■ Problem details: Rewrite the listing below with "computer-use agent" swapped for "desktop agent" everywhere it occurs, leaving every other part unchanged.

Item coordinate data
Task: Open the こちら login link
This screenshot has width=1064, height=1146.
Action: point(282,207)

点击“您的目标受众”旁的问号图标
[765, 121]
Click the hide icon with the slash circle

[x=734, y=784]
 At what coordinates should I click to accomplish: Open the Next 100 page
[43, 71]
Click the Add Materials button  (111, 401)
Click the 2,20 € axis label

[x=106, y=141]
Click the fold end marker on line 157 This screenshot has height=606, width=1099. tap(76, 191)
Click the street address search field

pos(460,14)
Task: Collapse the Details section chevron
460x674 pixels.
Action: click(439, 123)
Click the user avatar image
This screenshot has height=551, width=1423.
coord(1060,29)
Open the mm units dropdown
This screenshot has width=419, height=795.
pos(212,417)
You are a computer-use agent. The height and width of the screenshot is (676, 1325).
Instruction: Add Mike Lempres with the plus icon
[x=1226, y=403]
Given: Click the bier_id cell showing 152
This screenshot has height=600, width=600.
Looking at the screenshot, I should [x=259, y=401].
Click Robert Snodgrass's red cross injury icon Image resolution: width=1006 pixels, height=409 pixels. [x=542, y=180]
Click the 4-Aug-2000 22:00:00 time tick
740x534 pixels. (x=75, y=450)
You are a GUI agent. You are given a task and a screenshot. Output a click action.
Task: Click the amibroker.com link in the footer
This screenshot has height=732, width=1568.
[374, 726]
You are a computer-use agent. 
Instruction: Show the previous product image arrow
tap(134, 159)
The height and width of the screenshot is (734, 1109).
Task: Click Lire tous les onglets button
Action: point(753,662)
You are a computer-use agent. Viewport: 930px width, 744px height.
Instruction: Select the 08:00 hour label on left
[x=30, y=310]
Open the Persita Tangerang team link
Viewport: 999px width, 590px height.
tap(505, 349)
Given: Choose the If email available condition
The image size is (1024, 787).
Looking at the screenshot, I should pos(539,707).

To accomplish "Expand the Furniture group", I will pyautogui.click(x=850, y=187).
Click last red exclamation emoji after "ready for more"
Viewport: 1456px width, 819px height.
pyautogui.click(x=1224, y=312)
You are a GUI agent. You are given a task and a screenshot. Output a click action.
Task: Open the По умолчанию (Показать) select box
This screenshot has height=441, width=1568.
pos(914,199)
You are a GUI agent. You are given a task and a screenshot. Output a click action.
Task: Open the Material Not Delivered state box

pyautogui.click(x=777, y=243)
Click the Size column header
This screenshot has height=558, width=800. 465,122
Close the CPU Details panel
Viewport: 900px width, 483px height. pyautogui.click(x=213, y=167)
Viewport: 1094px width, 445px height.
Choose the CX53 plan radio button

■ Correct output:
Task: Open the こちら login link
This screenshot has width=1064, height=1146.
Action: point(282,207)

点击“您的目标受众”旁的问号图标
[765, 121]
Click the hide icon with the slash circle

[x=734, y=784]
 At what coordinates should I click to accomplish: Open the Next 100 page
[43, 71]
Click the Add Materials button  (111, 401)
Click the 2,20 € axis label

[x=106, y=141]
Click the fold end marker on line 157 This screenshot has height=606, width=1099. tap(76, 191)
Click the street address search field

pos(460,14)
Task: Collapse the Details section chevron
460x674 pixels.
Action: click(439, 123)
Click the user avatar image
This screenshot has height=551, width=1423.
coord(1060,29)
Open the mm units dropdown
This screenshot has width=419, height=795.
pos(212,417)
You are a desktop agent. The height and width of the screenshot is (676, 1325).
Instruction: Add Mike Lempres with the plus icon
[x=1226, y=403]
Given: Click the bier_id cell showing 152
This screenshot has height=600, width=600.
Looking at the screenshot, I should [x=259, y=401].
Click Robert Snodgrass's red cross injury icon Image resolution: width=1006 pixels, height=409 pixels. [x=542, y=180]
Click the 4-Aug-2000 22:00:00 time tick
740x534 pixels. (x=75, y=450)
You are a GUI agent. You are given a task and a screenshot. Output a click action.
Task: Click the amibroker.com link in the footer
This screenshot has height=732, width=1568.
[374, 726]
You are a desktop agent. 
Instruction: Show the previous product image arrow
tap(134, 159)
The height and width of the screenshot is (734, 1109).
Task: Click Lire tous les onglets button
Action: point(753,662)
You are a desktop agent. Viewport: 930px width, 744px height.
Instruction: Select the 08:00 hour label on left
[x=30, y=310]
Open the Persita Tangerang team link
Viewport: 999px width, 590px height.
tap(505, 349)
Given: Choose the If email available condition
The image size is (1024, 787).
Looking at the screenshot, I should pos(539,707).

To accomplish "Expand the Furniture group", I will pyautogui.click(x=850, y=187).
Click last red exclamation emoji after "ready for more"
Viewport: 1456px width, 819px height.
pyautogui.click(x=1224, y=312)
You are a GUI agent. You are given a task and a screenshot. Output a click action.
Task: Open the По умолчанию (Показать) select box
This screenshot has height=441, width=1568.
pos(914,199)
You are a GUI agent. You are given a task and a screenshot. Output a click action.
Task: Open the Material Not Delivered state box

pyautogui.click(x=777, y=243)
Click the Size column header
This screenshot has height=558, width=800. 465,122
Close the CPU Details panel
Viewport: 900px width, 483px height. pyautogui.click(x=213, y=167)
Viewport: 1094px width, 445px height.
Choose the CX53 plan radio button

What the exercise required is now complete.